World Bank Report on India's Financial Sector
India must intensify financial sector reforms and stimulate private capital mobilization to achieve its goal of becoming a USD 30-trillion economy by 2047, as per the World Bank's Financial Sector Assessment (FSA) report.
Key Highlights
- The report praises India's digital public infrastructure and government programs for significantly enhancing access to financial services for both men and women.
- Recommendations include increasing account usage, especially among women, and facilitating access to diverse financial products for individuals and MSMEs.
Financial Sector Assessment Program (FSAP)
- FSAP is a joint initiative by the IMF and the World Bank that provides a comprehensive analysis of a country's financial sector.
- Mandatory for jurisdictions with systemically important financial sectors, conducted every five or ten years depending on the jurisdiction.
- The last FSAP for India was conducted in 2017, with the FSSA and FSA reports published in December 2017.
Financial Reforms and Resilience
The report notes that India's financial system has become more resilient, diversified, and inclusive since the last FSAP in 2017, aided by financial sector reforms that helped the country recover from economic distress and the pandemic.
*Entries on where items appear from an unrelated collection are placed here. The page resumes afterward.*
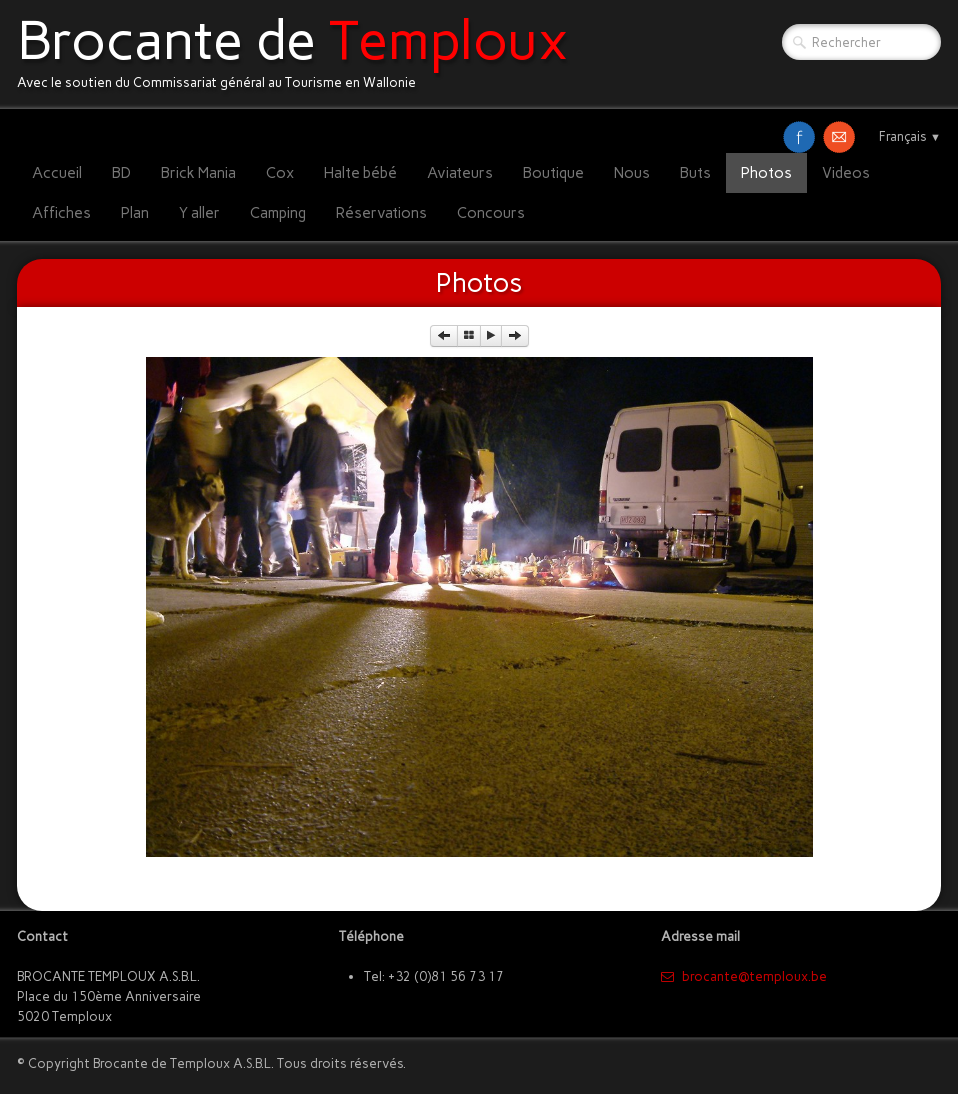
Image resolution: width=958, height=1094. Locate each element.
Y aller (199, 213)
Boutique (553, 173)
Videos (846, 173)
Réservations (381, 213)
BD (121, 173)
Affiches (61, 213)
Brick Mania (198, 173)
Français (910, 136)
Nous (632, 173)
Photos (766, 173)
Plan (135, 213)
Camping (278, 213)
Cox (280, 173)
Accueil (57, 173)
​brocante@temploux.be (744, 976)
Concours (491, 213)
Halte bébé (360, 173)
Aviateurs (460, 173)
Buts (695, 173)
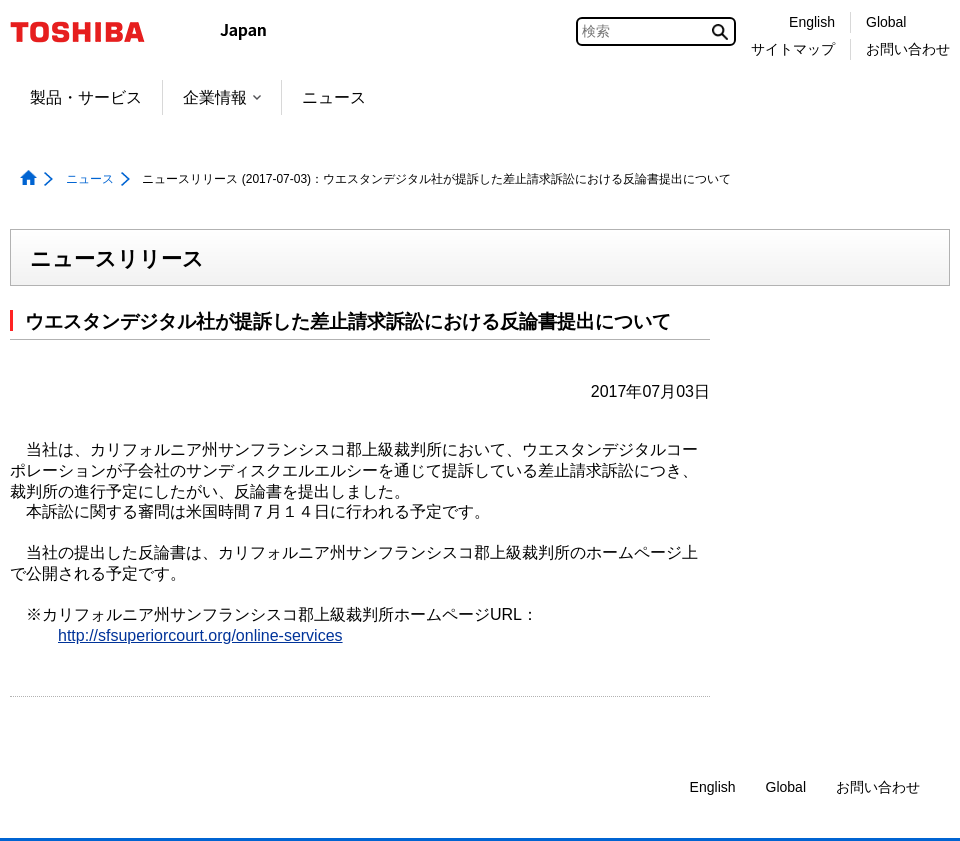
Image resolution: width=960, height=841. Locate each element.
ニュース (334, 97)
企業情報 (222, 97)
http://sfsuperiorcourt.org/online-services (200, 635)
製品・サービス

Regulatory and Supervisory Measures
- Expansion of regulatory authority on cooperative banks and tightening of prudential rules.
- Welcomes the scale-based regulation for NBFCs, urging further strengthening of the credit risk management framework for better supervision.
Capital Market Developments
- Capital markets have grown from 144% to about 175% of GDP since the last FSAP.
- The report suggests developing credit enhancement mechanisms, risk-sharing facilities, and securitization platforms to further mobilize capital.